Fire assaying is an ancient and time-honored science used to separate metals from impurities to determine the metal content of an original sample. There are spiritual parallels we can learn from this scientific tradition.
A passage about it from an A.D. 1556 text called “De Re Metallica” by Agricola states:
“It is necessary that the assayer who is testing ore or metals should be prepared and instructed in all things necessary in assaying, and that he should close the doors of his room in which the assay furnace stands, lest anyone coming in at an inopportune moment might disturb his thoughts when they are intent on work.”
In this day and age we’re constantly bombarded with more and more contradicting “facts.” Often we don’t even have time to digest one “fact” before we’re hit with more that either contradict, or agree with the first one.
So, when we hear a multitude of supposed “facts,” how do we go about determining the truth?
Paul wrote in 1 Thessalonians 5:21, “Test all things; hold fast what is good.” Interestingly, the word translated as “test” here is dokimazo and means “to approve, analyze, examine, test, scrutinize, as metals,” according to Strong’s Exhaustive Bible Concordance.
We’re told to not just believe everything, but to go about examining it carefully, to see whether what we hear is true or not.
There are some interesting similarities between the assayer and us as Christians testing all things:
1. The assayer is to be prepared and instructed in all things necessary in assaying.
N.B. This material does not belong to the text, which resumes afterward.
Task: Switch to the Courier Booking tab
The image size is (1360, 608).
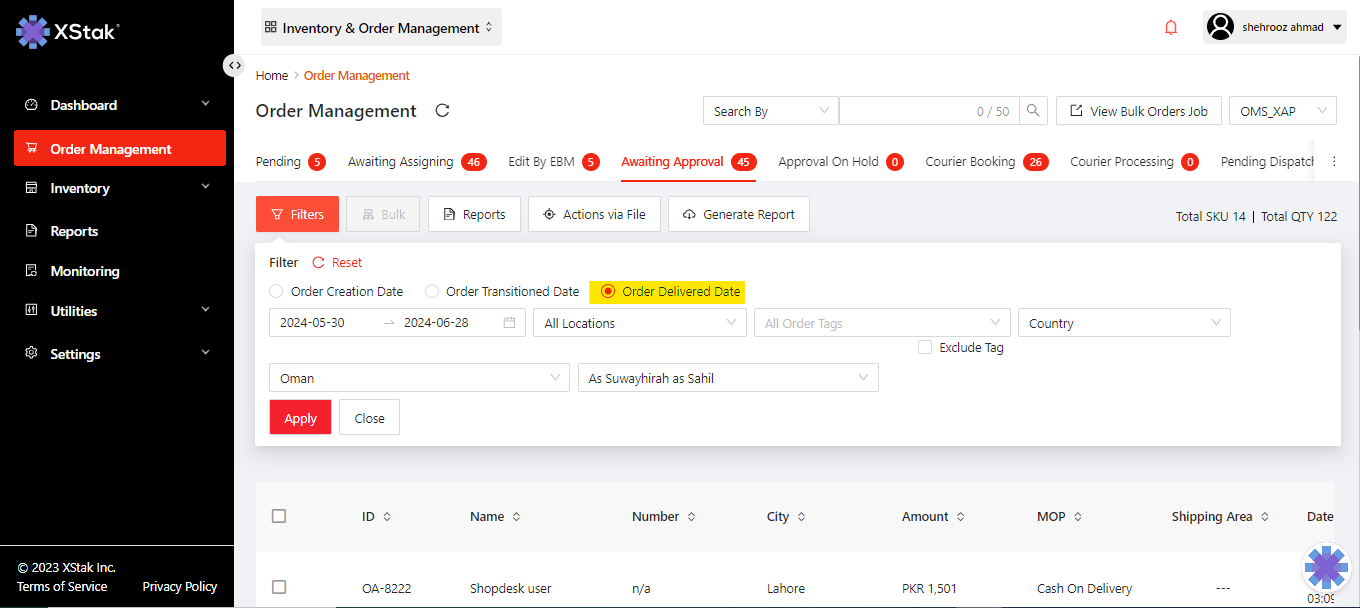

In the same way, we as Christians have to have a command of the Scriptures and know how to study the Bible to be able to accurately examine what we hear to find out if it’s the truth or not.
2. “He should close the doors of his room in which the assay furnace stands, lest anyone coming in at an inopportune moment might disturb his thoughts when they are intent on work.” When we’re going about proving whether something is true or not, we need to be diligent about it, not going about it in a haphazard way, but being intent on accurately determining whether what we hear is true or not.
By using the same diligence in proving all things as an assayer in separating metals from impurities, we can be better equipped to separate truth from error.